Entry-level cybersecurity analyst roles in the US typically start between $62,000 and $90,000 per year, based on Glassdoor and BLS data (BLS 2025). Government contractor positions for candidates with clearance eligibility tend to cluster in the $65,000-$80,000 range. Private-sector financial institutions and large tech companies tend toward the upper end. The Glassdoor average for analysts with under three years of experience was $73,454 as of mid-2026 (Glassdoor 2026).

How long does it realistically take to become a cybersecurity analyst from scratch?+

If you already have networking or IT support background, a focused 6-month plan -- Security+, a home lab, CySA+ -- can get you to first offer. If you are starting from a non-technical background, budget 12-18 months: foundational IT knowledge first (CompTIA A+ level material or equivalent work experience), then Security+, then CySA+, then job search. People who rush past the IT fundamentals stage often pass the cert but struggle in interviews when asked practical triage questions about real alert scenarios.

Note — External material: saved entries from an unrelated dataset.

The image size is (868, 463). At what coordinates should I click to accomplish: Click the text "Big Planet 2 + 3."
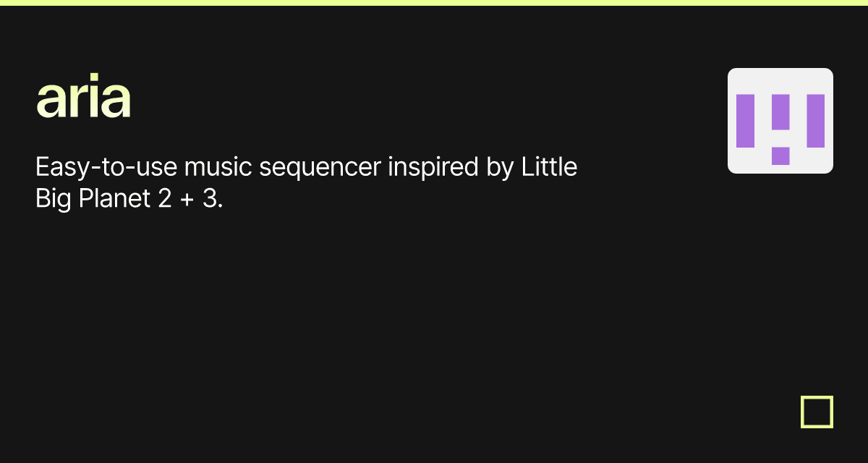[x=129, y=198]
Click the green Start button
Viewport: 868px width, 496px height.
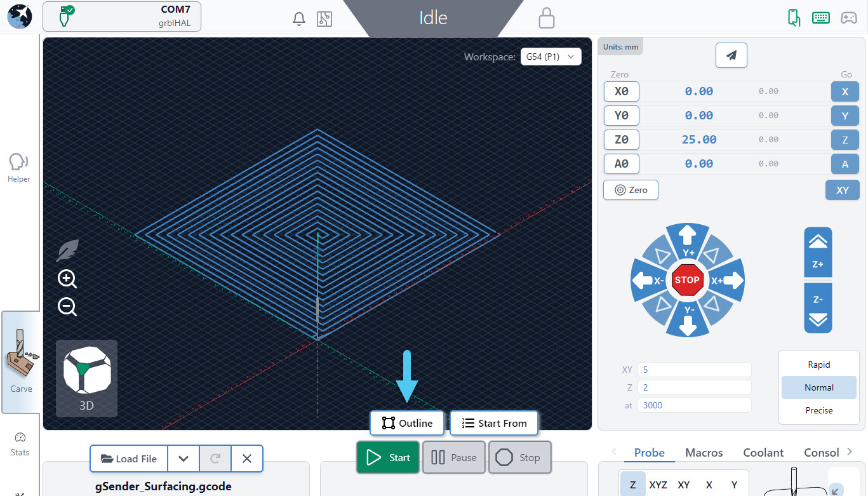[x=388, y=457]
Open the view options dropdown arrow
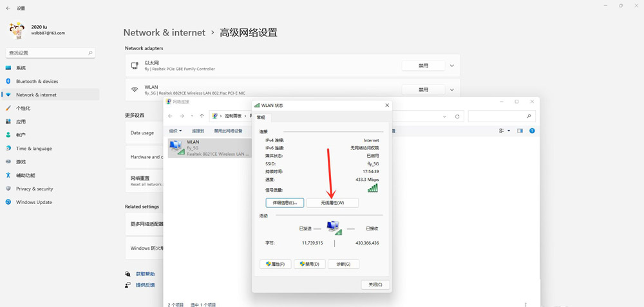 509,131
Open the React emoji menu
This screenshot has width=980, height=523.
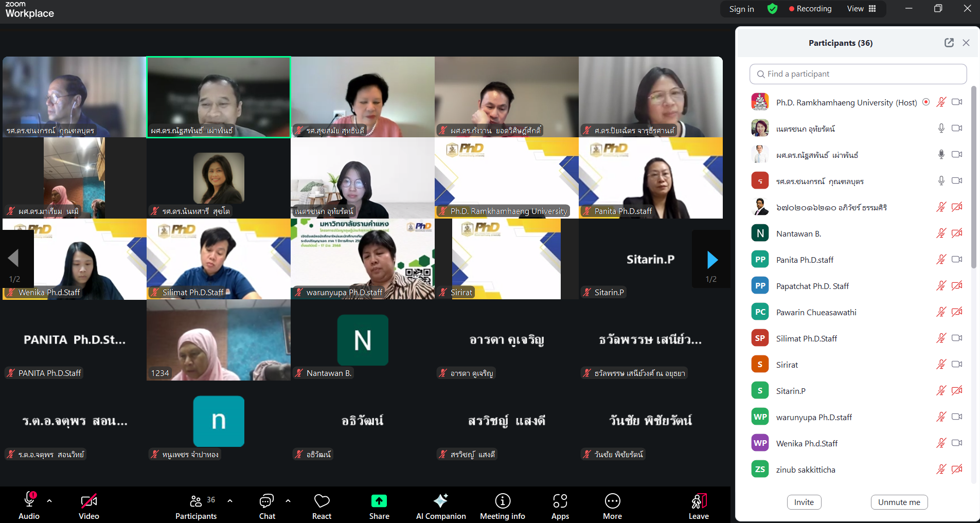(322, 501)
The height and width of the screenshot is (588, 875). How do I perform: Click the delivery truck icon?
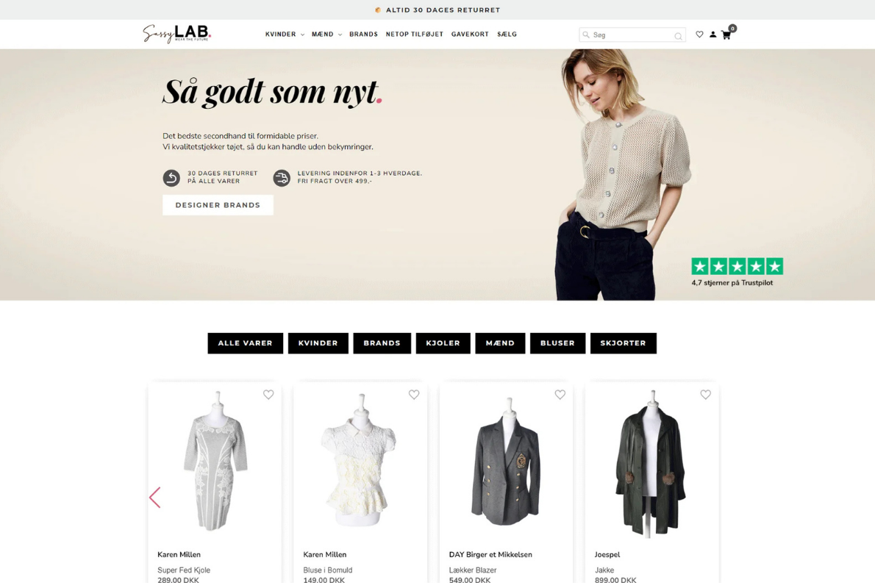click(x=282, y=178)
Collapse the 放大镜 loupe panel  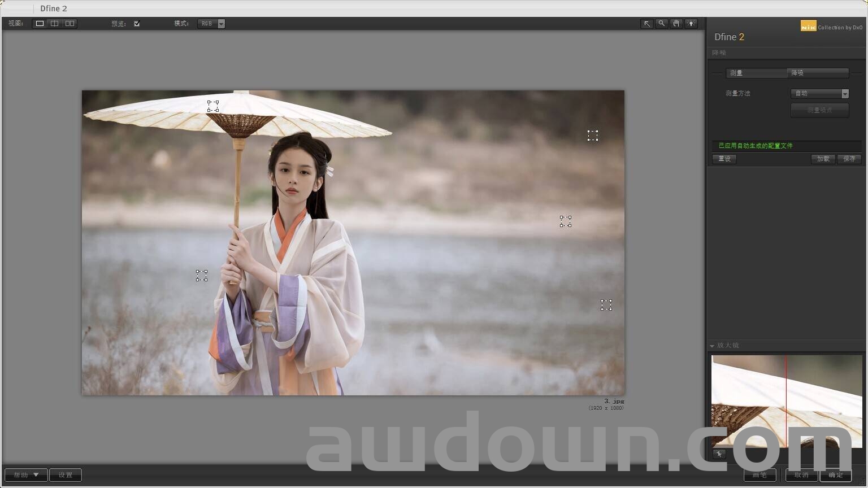click(x=712, y=346)

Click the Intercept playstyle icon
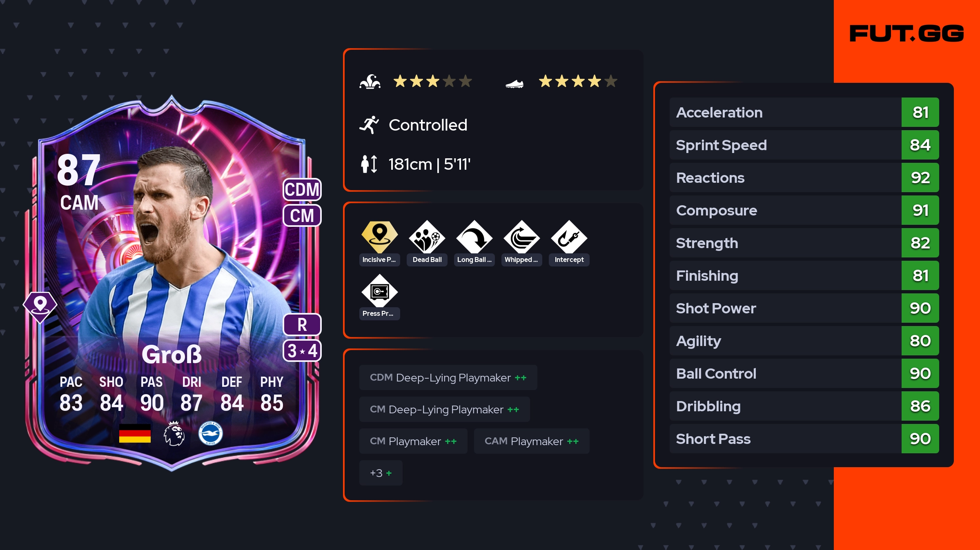pyautogui.click(x=569, y=237)
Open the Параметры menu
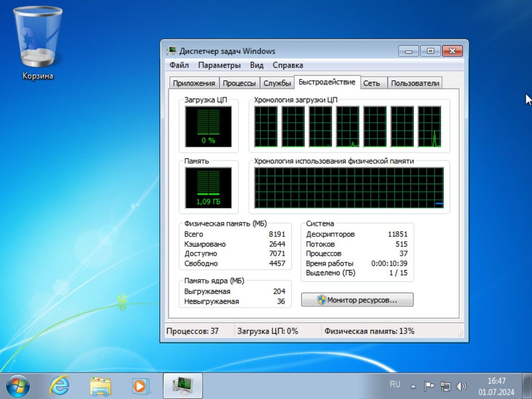This screenshot has width=532, height=399. 219,65
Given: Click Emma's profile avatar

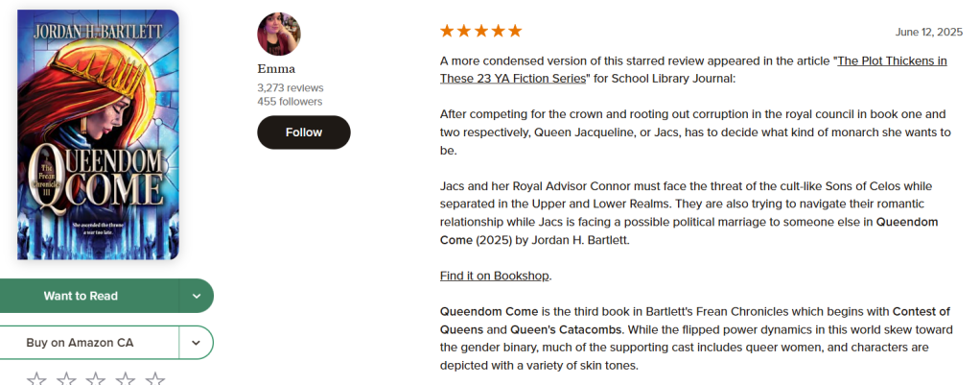Looking at the screenshot, I should tap(279, 35).
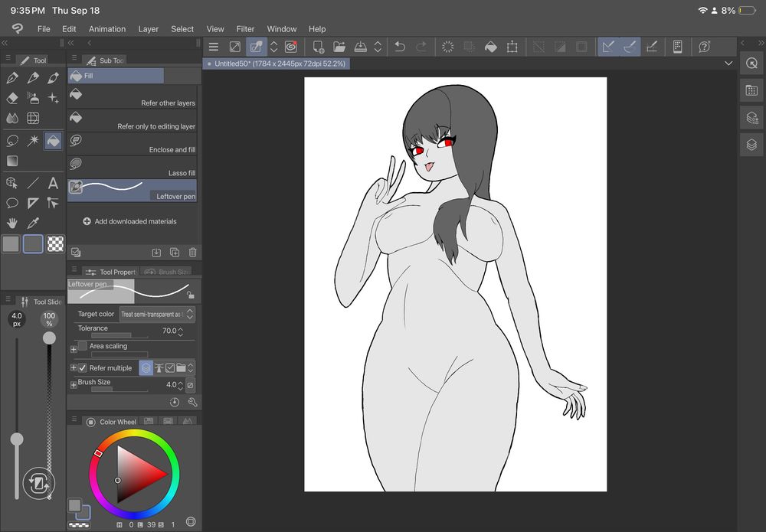Click Add downloaded materials
The image size is (766, 532).
coord(130,221)
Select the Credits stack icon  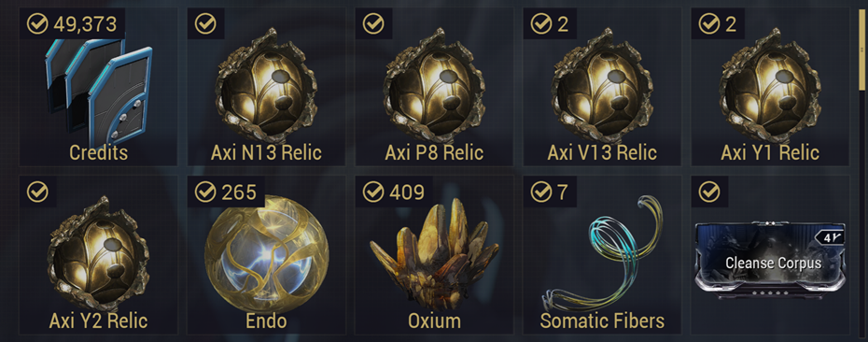98,91
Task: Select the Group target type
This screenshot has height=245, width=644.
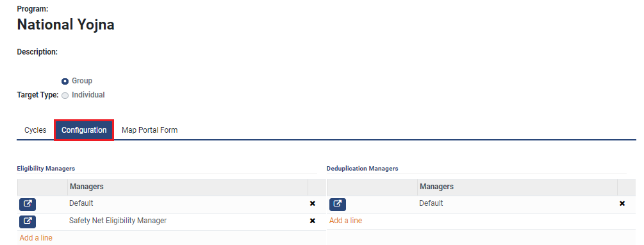Action: [65, 81]
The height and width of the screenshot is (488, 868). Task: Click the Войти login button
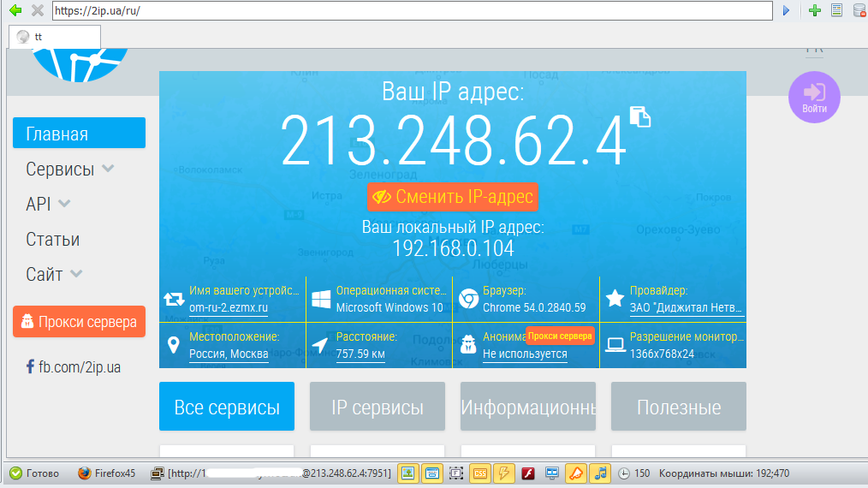[x=814, y=97]
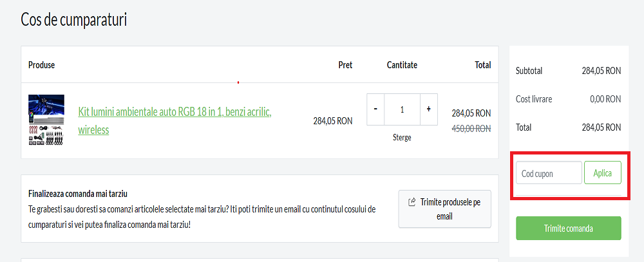
Task: Focus the 'Cod cupon' input field
Action: pos(549,173)
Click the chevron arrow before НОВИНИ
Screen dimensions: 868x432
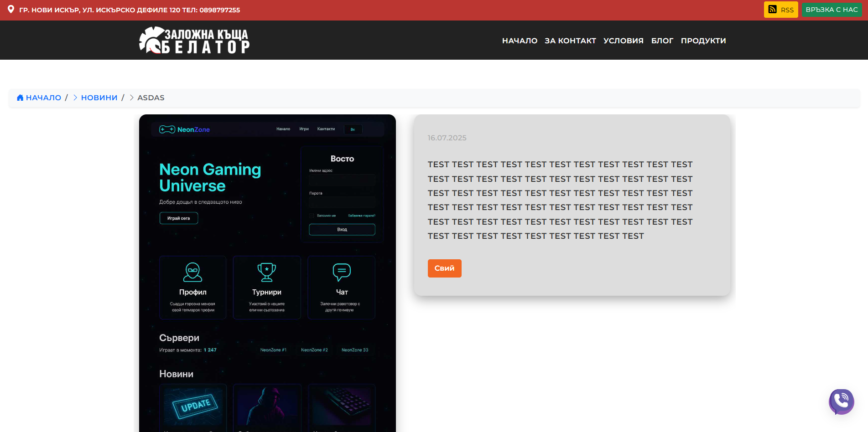75,98
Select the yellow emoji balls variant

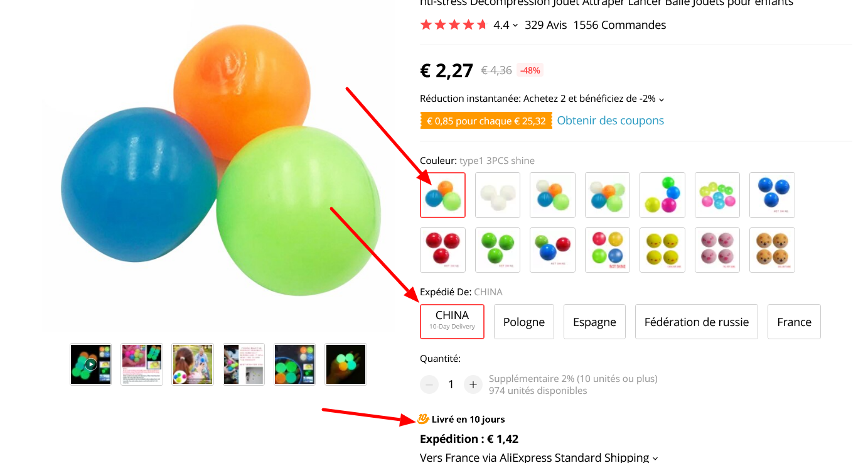pyautogui.click(x=662, y=250)
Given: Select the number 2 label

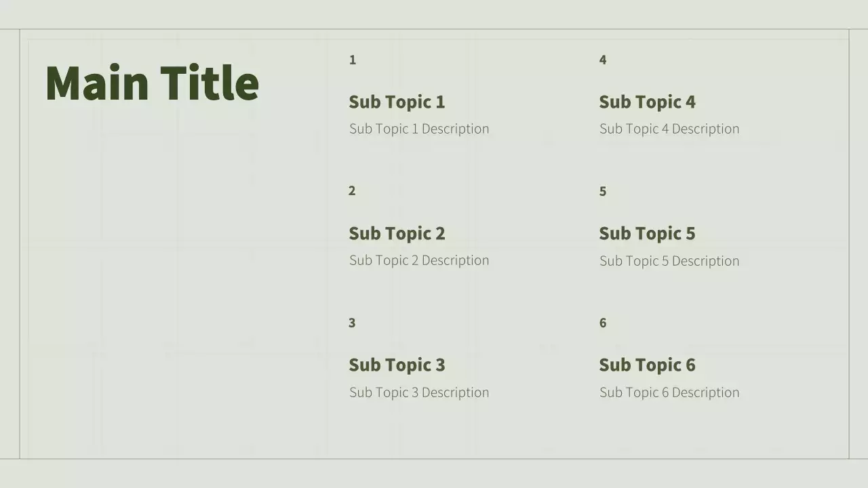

Is this a good career if I do not like coding?+

The analyst track is one of the more accessible tech careers for non-coders. Tier 1 SOC roles require query syntax in tools like Splunk (SPL) or Microsoft Sentinel (KQL), which is closer to database querying than traditional programming. Python scripting becomes useful at the mid-level for automating repetitive triage tasks, but it is not a day-one requirement for most analyst roles. Security engineering, by contrast, does require real programming ability -- but that is a fundamentally different role with different entry requirements.

What is the difference between a Tier 1 and Tier 2 SOC analyst?+

Tier 1 analysts handle the initial triage of security alerts: reviewing SIEM output, filtering false positives, and escalating anything that looks real to the next level. Tier 2 analysts take those escalations and perform deeper investigation -- tracing an attacker's lateral movement across a network, reverse engineering a malware sample, or leading the incident response process from containment through remediation. Tier 1 is the standard entry point. Moving to Tier 2 typically takes 1-3 years and correlates with a salary increase of roughly $10,000-$20,000, though this varies significantly by employer size and sector.

Should I start with CompTIA Security+ or the Google Cybersecurity Certificate?+

Security+ is the stronger investment for most people targeting analyst roles. The Google Cybersecurity Certificate on Coursera (approximately $49 per month, roughly 6 months at that pace) is a solid conceptual introduction but is not widely recognized by employers as a hiring signal the way Security+ is. If you need a lower-pressure foundation before tackling Security+, the Google certificate is a reasonable first step. If you want to maximize time-to-first-offer, go straight to Security+ using Professor Messer's free materials and a Udemy practice exam bundle at the next sale price.

Sources

  1. BLS Occupational Outlook Handbook: Information Security Analysts
  2. CyberSeek Cybersecurity Career Pathway and Heat Map
  3. Glassdoor: Cybersecurity Analyst Salary Data
  4. ISC2 2025 Cybersecurity Workforce Study (December 2025)
  5. SANS 2026 Cybersecurity Workforce Research Report (March 2026)
  6. Federal News Network: CISA hiring progress (June 2026)
  7. LinkedIn Jobs: Cybersecurity Analyst postings (July 2026)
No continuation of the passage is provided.